Ramachandran backbone potential energy surfaces of aspartic acid and aspartate residues: implications on allosteric sites in receptor–ligand complexations

Abstract

Ramachandran backbone potential energy surfaces (PES) were generated for N-acetyl- l-aspartic acid- N′-methylamide and N-acetyl- l-aspartate- N′-methylamide. Relatively few minima were observed from the Ramachandran PES of the aspartate ion while many existed for both endo and exo forms of the aspartic acid residue. By comparing the relative stabilization energies as well as the vertical and adiabetic proton affinities of the two forms the aspartic acid residue, it was previously determined that aspartic acid may rather change its backbone conformation before deprotonation into the aspartate ion.
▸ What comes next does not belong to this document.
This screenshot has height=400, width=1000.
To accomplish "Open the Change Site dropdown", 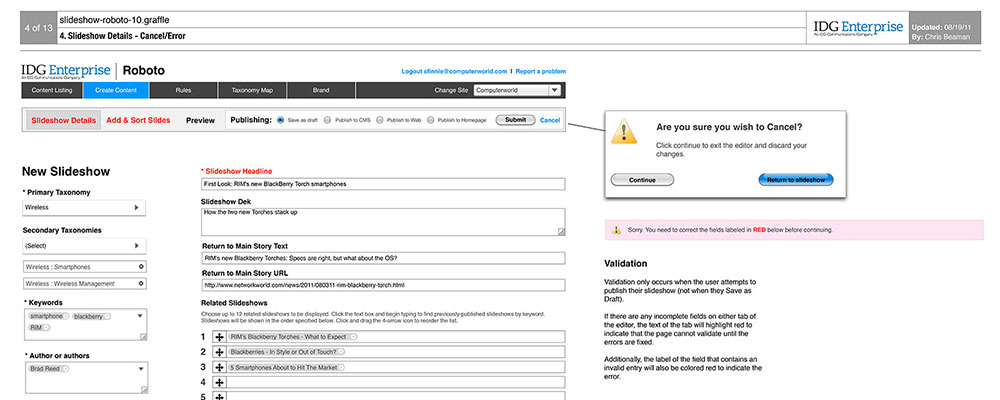I will click(x=554, y=90).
Taken together, many stable conformers may exist for both endo and exo forms of aspartic acid but when deprotonated they lead to the same aspartate ion which has remarkably few conformations. This feature may have significant biological implications, and a receptor–ligand complexation model is proposed where aspartate and aspartic acid could represent, respectively, resting and active states of a putative binding site in a hypothetical protein. More importantly, however, the aspartyl residues may represent important allosteric sites for regulatory ions, directly modulating the specificity of ligand docking in a receptor protein and affecting downstream biological mechanisms.